Dividends - The distribution of a portion of a company's earnings to its shareholders.
Drawings - When the business owner or owners withdraw some or all of the money they invested in the business.
Equity (in accounting terms) - The total assets minus total liability (what a business outright owns, without owing).
Expert witness - An individual believed to have a higher than average level of expertise or knowledge, invited to give testimony in court.
Goodwill - A qualitative measure of a company’s value as opposed to quantitative. Goodwill takes into account intangible assets like reputation, trademarks, logos, branding etc.
Horizontal Equity - A form of tax collection that doesn’t take into account people’s wages. Everyone in similar situations must pay the same amount of tax.
Incorporation - Defines the process of forming a company as a legal entity separate from its owners.
Indemnity - Security or protection against financial losses.
Initial Capital - The money invested in starting a business - possibly in the form of partner investments, loans, fund raising etc.
Inflation - When the volume of money increases, the value decreases and pushes general prices up.
Large business - A business with over 250 employees.
Liabilities - Anything a business owes (tax, loans etc.).
Limited company - A company that is organised to give its owners limited liability.
Limited Liability - A type of investment that ensures an investor can never lose more than the original money they invested. This means that the investor is never responsible for any company debts at the event of liquidation.
Litigation support - In reference to forensic accounting, this is the process of preparing a team of lawyers to try a case.

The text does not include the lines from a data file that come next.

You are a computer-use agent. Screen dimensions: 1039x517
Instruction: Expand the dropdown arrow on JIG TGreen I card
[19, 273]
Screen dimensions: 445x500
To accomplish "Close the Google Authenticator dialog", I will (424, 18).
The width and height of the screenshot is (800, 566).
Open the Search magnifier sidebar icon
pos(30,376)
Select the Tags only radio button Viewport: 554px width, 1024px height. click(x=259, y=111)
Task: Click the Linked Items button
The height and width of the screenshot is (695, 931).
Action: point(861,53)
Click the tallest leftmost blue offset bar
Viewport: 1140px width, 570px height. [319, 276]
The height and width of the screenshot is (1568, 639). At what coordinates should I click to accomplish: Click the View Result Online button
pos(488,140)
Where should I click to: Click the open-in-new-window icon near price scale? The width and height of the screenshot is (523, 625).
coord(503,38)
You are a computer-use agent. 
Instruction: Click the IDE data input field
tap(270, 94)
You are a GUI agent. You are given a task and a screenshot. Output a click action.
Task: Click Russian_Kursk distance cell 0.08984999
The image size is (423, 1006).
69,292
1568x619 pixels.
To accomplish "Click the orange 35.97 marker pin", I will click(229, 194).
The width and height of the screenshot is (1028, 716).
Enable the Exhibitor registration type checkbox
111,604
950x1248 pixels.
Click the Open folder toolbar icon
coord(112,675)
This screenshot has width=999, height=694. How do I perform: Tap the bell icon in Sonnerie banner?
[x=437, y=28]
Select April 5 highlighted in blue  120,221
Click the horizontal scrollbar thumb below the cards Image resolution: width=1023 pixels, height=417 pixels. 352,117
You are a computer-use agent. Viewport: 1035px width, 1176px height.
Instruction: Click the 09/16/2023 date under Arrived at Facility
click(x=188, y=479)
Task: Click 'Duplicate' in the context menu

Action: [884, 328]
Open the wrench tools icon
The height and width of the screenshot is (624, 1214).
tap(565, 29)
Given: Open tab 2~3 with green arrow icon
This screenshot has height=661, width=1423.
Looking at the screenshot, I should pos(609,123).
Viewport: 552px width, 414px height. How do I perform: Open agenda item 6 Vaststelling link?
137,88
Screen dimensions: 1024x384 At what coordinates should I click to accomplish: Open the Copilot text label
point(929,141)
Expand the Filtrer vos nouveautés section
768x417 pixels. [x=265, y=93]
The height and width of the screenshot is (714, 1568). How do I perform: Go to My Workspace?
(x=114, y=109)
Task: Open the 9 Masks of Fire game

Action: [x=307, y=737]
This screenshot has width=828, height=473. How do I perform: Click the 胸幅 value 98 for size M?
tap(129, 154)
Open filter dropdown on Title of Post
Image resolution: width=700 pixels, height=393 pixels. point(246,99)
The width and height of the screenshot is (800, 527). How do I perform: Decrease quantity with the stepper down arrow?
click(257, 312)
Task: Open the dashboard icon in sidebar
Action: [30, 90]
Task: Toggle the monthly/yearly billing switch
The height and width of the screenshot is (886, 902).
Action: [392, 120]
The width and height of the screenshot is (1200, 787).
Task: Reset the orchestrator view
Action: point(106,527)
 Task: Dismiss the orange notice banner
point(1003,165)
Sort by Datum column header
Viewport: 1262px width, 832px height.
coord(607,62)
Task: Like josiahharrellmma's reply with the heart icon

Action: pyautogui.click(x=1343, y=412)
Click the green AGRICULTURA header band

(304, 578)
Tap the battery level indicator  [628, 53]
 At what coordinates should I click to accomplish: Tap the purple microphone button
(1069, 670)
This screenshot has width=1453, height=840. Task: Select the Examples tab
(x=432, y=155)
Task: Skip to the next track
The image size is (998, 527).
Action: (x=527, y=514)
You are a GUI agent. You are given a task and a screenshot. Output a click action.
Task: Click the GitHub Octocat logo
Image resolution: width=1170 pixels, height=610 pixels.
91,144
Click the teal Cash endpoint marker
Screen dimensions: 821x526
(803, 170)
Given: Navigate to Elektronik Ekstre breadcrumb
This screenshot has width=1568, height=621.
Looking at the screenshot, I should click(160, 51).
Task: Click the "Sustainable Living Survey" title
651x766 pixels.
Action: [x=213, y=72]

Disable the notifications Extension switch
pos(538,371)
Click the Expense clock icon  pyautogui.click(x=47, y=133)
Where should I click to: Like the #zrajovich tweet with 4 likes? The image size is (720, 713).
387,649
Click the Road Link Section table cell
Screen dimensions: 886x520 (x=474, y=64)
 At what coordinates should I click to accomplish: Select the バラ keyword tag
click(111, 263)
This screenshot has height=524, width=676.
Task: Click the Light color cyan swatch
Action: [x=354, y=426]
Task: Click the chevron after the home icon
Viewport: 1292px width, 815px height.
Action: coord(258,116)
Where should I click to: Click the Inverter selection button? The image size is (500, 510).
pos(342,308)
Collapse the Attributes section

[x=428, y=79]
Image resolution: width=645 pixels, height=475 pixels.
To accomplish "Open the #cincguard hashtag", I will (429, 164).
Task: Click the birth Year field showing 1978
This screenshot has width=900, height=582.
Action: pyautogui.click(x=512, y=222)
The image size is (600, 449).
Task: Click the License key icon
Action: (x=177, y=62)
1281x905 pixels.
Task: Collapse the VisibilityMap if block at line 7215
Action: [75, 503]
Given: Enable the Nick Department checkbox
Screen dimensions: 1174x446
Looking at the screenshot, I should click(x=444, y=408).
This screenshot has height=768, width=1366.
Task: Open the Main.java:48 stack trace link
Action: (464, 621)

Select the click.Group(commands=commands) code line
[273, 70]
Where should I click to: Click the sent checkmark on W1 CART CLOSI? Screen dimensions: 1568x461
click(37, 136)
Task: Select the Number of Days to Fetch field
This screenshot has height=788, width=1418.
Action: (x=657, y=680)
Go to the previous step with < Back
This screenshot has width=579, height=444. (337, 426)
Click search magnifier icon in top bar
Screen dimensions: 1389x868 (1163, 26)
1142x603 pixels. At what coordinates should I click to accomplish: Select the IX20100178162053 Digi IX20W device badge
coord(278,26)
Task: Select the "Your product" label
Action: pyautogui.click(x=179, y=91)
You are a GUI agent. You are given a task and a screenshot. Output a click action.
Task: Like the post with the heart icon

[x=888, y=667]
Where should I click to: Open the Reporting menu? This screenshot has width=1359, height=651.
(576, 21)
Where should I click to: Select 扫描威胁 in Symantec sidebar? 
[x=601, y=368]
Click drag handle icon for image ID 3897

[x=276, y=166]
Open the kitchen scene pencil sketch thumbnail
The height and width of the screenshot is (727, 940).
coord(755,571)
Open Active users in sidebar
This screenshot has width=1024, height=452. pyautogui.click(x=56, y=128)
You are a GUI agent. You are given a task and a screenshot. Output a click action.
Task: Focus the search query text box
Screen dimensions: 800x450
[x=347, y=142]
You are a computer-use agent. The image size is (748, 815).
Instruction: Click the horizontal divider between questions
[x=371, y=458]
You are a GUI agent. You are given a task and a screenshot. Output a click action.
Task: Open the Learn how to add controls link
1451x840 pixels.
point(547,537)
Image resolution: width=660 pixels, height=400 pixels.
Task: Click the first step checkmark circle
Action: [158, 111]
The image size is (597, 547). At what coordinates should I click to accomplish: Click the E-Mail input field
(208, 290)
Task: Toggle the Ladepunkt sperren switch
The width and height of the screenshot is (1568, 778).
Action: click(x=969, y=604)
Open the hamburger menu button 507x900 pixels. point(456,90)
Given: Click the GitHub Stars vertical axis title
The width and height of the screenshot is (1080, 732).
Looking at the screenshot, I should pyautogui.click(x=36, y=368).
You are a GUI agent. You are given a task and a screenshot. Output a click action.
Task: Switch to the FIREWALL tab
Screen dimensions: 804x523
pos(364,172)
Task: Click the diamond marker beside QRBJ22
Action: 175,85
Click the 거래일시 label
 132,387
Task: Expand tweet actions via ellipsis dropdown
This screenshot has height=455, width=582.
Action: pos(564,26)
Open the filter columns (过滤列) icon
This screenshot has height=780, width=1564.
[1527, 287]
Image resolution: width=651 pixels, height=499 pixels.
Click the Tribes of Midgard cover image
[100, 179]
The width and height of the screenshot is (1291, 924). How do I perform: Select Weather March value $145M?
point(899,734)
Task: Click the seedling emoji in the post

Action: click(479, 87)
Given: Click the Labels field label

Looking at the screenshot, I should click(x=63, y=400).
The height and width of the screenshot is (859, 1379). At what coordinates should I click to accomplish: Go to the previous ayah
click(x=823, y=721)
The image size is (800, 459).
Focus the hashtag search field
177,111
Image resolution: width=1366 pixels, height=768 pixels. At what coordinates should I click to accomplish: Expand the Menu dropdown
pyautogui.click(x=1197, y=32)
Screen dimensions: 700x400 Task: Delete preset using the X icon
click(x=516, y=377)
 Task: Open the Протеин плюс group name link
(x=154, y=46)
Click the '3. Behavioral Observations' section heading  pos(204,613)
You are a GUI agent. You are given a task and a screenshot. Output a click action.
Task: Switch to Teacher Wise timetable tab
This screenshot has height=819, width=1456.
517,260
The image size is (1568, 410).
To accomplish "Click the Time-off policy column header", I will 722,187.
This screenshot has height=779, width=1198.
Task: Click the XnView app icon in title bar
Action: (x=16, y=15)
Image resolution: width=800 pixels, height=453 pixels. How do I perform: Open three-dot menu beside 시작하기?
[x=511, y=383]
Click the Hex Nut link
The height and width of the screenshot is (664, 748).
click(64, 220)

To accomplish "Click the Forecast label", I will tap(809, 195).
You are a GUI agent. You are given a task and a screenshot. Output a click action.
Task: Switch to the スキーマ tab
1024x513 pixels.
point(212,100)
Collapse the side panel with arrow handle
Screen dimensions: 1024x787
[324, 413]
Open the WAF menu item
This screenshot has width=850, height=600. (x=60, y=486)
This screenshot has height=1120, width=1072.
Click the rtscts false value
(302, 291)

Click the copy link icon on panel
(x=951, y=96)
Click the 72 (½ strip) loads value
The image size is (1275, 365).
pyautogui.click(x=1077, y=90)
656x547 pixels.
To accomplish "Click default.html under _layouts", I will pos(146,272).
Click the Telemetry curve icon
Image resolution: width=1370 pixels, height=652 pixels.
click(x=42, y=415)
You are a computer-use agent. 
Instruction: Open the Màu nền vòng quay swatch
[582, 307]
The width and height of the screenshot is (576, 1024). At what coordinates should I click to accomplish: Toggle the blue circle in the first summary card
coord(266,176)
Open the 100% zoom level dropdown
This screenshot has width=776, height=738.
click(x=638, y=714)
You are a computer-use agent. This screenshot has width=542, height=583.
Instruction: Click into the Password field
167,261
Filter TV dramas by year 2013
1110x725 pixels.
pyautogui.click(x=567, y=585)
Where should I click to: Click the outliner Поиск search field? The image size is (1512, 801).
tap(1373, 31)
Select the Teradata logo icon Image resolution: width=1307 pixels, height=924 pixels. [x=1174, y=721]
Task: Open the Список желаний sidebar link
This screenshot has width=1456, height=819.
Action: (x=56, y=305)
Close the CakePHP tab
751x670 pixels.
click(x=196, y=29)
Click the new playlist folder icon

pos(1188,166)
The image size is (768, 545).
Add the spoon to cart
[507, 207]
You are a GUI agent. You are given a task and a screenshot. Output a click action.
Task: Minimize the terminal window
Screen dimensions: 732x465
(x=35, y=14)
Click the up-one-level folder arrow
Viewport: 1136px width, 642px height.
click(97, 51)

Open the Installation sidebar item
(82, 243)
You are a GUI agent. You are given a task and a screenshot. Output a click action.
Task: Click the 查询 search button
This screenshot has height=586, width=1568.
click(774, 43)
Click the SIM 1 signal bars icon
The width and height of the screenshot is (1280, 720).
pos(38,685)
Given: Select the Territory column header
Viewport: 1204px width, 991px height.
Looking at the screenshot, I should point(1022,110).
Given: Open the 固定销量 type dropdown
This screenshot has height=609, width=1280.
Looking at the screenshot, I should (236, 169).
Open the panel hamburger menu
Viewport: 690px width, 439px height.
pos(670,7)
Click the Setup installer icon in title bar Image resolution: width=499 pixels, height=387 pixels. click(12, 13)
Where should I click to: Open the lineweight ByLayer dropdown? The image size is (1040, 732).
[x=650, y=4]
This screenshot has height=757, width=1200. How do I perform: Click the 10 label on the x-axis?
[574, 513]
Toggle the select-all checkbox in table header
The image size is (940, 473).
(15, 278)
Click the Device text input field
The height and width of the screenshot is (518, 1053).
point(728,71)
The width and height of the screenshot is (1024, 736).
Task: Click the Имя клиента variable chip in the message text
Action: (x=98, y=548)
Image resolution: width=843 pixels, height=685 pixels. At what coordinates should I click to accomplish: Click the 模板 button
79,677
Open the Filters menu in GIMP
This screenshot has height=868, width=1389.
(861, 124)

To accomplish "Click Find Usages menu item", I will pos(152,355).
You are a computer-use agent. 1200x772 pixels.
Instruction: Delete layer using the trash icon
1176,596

Mediation - An individual who acts as a middleman between two disputing parties with the aim of drawing a mutual agreement. It is the mediator’s job to ensure that all the terms of the agreement are reasonable.
National Insurance (NI) - A form of taxation designed to fund national welfare schemes such as the NHS and state pensions.
Overpayment - A sum of money paid out that is larger than necessary.
Private Sector - Privately owned businesses.
Public Sector - Government owned businesses/organisations.
Quoted company - Any company who offers shares on the Stock Exchange.
Remuneration - Money paid for work or a service, including salary, dividends or bonuses.
RQB - Recognised Qualifying Body.
RSB - Recognised Supervisory Body.
Self-assessment tax return - An annual statement of income and personal circumstances which is assessed by tax authorities to asses liability for tax. Usually completed by individuals who are self-employed sole traders.
Shareholder - An individual or organisation who legally own one or more shares in a public or private corporation.
Share capital - Money injected into the business from the sale of shares.
SME - Small to medium entities (0-49 or 50-249 employees).
Stakeholder - A stakeholder is a group of people or a company that has an interest in a particular corporation, they may or may not be a shareholder.
Stockbroker - A regulated professional who buys and sells stocks, shares and other securities on behalf of their clients. Investors will contact a stockbroker when they want to invest in, or trade stocks.
Sundries - Miscellaneous objects too small or numerous to be specified.
Tort law - A branch of civil law dealing with breaches of civic duty (most commonly negligence).
Trading Profit - A final profit figure that excludes certain items, like one of charges, to get a fairer overview of the company’s long-term financial state.
Turnover - The amount of money taken by a business in a particular period.
Venture Capital - The sum of money provided to start-up businesses by specialist firms in return for a certain percentage of the business’s shares.
VAT - Tax on the amount of value added to a product by its seller.
Vertical Equity - A form of tax collection based on a person’s wage. The more they earn, the higher percentage of tax they are required to pay.